(Action item)
Beginning with the line that mentions "The height and width of the screenshot is (1568, 706).", reproduce every line through the last line of the entries, exactly, and only those.

Stored records:

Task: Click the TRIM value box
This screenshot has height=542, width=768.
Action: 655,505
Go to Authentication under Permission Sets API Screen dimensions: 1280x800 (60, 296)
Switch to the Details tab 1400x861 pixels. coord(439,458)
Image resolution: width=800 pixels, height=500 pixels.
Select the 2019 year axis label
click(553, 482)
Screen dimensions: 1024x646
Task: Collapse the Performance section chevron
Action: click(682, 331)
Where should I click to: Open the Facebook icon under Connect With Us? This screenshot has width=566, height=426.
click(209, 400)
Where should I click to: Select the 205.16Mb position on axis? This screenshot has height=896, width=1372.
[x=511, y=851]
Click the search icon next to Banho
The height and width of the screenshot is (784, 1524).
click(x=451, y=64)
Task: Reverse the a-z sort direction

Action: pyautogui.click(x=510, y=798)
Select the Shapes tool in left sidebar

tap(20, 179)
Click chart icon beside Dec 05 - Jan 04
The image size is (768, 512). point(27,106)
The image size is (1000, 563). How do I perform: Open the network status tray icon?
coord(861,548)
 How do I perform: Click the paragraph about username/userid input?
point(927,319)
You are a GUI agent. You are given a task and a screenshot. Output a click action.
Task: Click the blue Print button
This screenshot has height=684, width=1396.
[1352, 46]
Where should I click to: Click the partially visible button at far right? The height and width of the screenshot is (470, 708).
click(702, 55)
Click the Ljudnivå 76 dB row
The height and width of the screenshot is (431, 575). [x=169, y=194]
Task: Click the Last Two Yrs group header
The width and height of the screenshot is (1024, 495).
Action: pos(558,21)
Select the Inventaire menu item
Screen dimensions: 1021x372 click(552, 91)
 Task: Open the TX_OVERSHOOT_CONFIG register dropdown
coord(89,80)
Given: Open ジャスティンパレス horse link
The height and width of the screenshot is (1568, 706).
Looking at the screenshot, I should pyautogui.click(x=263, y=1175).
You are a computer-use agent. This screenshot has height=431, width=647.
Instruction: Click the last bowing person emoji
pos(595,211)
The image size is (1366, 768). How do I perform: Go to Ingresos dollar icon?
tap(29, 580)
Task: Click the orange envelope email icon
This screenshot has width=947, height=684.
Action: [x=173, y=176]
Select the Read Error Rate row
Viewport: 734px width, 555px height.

(Written response)
The height and width of the screenshot is (1568, 706).
Looking at the screenshot, I should pyautogui.click(x=263, y=1175).
You are a computer-use agent. This screenshot has height=431, width=647.
Instruction: Click the last bowing person emoji
pos(595,211)
The image size is (1366, 768). How do I perform: Go to Ingresos dollar icon?
tap(29, 580)
Task: Click the orange envelope email icon
This screenshot has width=947, height=684.
Action: [x=173, y=176]
Select the Read Error Rate row
Viewport: 734px width, 555px height.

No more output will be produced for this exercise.